GIVEN INSTRUCTION: Give the lines of the listing below as a JSON list of strings, one string per line and blank lines omitted, from the line with "Where should I click to: Choose" up to and including the line with "[x=1390, y=293]".

## Start DATA SHOWN

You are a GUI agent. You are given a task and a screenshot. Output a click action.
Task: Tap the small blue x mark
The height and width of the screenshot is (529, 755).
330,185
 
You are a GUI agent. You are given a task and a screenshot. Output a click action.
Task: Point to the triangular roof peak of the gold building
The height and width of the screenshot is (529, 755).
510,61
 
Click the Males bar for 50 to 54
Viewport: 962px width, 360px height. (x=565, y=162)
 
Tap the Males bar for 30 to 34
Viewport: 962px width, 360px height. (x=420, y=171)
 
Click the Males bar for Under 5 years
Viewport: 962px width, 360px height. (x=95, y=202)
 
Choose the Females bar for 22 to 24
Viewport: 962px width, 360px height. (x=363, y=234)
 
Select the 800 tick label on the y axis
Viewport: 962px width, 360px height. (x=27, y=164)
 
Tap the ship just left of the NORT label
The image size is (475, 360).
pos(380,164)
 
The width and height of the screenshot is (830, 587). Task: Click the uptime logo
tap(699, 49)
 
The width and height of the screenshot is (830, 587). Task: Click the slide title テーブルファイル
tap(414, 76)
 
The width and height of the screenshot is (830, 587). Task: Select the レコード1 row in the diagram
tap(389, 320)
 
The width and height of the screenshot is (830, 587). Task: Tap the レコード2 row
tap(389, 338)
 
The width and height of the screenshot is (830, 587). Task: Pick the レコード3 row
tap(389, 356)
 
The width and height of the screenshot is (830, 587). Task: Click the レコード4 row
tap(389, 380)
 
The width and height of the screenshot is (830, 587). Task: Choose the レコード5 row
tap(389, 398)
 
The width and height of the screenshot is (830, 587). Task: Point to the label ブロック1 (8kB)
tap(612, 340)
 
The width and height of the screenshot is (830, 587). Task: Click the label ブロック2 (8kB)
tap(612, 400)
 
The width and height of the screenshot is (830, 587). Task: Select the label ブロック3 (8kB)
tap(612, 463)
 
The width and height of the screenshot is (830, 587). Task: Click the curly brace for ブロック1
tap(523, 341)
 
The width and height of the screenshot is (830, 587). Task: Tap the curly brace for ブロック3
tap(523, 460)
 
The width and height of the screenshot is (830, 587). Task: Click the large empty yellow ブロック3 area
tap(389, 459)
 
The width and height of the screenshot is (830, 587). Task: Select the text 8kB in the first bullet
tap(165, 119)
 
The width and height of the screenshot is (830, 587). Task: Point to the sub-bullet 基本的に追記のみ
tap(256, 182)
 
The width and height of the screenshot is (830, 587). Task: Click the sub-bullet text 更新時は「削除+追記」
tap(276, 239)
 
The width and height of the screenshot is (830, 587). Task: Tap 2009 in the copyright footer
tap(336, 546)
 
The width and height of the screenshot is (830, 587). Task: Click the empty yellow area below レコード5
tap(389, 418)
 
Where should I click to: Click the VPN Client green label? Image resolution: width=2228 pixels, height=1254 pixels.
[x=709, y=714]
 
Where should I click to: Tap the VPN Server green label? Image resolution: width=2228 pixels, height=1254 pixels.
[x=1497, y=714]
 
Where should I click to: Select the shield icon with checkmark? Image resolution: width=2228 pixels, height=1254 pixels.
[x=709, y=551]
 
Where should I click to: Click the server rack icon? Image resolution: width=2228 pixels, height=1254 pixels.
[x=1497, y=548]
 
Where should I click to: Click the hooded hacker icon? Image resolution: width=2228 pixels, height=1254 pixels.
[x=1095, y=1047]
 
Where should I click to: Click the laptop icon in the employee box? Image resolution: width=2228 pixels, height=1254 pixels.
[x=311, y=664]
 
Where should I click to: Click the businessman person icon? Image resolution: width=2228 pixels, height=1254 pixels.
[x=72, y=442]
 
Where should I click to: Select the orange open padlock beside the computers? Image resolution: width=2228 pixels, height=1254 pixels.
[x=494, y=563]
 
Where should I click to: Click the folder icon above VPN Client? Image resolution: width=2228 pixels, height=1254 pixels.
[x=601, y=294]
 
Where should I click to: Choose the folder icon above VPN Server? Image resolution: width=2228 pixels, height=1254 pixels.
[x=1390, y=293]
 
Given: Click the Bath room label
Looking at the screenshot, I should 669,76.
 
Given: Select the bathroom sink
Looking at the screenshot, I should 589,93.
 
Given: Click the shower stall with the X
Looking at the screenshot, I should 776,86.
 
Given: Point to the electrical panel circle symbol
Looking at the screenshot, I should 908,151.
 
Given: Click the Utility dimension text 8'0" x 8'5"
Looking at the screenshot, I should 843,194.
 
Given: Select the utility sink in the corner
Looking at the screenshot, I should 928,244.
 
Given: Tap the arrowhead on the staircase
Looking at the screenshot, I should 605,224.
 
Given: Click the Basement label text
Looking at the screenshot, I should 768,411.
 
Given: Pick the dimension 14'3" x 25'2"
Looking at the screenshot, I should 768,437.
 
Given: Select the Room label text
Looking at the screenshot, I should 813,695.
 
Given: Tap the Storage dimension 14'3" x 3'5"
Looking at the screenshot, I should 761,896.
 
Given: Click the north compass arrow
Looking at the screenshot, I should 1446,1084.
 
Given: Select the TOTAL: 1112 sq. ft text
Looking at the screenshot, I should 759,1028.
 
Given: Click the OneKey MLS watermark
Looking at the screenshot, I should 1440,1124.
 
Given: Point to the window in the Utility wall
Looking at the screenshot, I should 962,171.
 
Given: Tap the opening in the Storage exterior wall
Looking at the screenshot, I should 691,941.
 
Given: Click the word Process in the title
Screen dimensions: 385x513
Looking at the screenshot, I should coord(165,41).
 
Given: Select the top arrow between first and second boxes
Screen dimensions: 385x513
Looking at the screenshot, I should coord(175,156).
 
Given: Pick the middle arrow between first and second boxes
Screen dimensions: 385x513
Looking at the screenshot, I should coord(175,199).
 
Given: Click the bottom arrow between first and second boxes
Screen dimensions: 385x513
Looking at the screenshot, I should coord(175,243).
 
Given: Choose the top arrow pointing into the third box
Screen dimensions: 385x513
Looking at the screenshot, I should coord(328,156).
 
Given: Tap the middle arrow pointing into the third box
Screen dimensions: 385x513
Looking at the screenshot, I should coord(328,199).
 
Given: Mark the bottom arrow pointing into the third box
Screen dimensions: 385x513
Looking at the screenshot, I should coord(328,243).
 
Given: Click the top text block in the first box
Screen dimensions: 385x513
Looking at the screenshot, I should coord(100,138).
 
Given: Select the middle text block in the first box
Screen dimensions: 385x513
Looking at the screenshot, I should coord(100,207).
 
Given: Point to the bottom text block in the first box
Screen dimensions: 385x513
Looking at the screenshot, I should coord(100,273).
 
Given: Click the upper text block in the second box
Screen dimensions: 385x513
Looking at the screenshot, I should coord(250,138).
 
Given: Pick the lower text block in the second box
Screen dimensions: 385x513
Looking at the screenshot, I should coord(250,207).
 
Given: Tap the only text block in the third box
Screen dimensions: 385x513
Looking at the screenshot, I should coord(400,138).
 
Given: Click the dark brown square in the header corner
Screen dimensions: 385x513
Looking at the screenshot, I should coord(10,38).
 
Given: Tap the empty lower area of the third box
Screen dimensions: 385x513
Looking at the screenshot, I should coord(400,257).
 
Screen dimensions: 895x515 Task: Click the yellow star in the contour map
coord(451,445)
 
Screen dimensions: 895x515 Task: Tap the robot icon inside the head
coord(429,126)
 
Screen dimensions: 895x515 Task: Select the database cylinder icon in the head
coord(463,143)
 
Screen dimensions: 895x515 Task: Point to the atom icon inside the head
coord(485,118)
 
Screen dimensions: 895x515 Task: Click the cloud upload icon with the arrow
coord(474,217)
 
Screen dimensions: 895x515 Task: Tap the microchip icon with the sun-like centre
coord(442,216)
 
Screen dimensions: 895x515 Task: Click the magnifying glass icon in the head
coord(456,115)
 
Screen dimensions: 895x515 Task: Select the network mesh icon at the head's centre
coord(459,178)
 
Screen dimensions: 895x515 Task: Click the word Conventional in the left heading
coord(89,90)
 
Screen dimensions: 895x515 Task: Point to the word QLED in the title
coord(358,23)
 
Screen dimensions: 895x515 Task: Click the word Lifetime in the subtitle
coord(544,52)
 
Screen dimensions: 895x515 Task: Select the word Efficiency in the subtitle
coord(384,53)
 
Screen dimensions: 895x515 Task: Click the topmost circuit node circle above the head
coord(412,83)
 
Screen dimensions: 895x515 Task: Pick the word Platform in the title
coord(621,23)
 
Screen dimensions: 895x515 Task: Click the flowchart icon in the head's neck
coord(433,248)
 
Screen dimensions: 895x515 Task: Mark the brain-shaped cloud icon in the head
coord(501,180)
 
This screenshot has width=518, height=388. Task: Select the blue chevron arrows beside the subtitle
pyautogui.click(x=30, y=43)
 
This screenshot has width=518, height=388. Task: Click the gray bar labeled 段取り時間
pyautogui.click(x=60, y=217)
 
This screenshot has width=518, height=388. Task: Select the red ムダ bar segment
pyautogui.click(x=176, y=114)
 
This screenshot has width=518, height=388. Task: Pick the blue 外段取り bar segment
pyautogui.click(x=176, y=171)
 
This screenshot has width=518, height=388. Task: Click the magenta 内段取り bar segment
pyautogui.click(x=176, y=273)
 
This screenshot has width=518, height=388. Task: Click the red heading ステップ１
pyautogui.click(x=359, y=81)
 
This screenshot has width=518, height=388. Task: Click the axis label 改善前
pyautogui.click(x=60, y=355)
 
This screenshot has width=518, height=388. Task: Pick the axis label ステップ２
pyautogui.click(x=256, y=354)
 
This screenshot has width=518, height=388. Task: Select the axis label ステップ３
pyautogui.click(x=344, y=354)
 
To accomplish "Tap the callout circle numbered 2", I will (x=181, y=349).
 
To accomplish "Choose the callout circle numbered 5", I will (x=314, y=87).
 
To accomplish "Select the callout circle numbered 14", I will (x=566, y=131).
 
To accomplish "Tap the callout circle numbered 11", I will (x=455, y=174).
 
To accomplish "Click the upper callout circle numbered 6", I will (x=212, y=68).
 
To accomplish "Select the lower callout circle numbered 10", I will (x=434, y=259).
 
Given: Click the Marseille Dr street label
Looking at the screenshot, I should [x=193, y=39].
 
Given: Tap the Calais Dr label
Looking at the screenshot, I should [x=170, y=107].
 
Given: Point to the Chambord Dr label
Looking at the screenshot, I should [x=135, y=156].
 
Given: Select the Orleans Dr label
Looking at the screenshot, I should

## End DATA SHOWN

EXERCISE RESULT:
[
  "Where should I click to: Choose the folder icon above VPN Server? Image resolution: width=2228 pixels, height=1254 pixels.",
  "[x=1390, y=293]"
]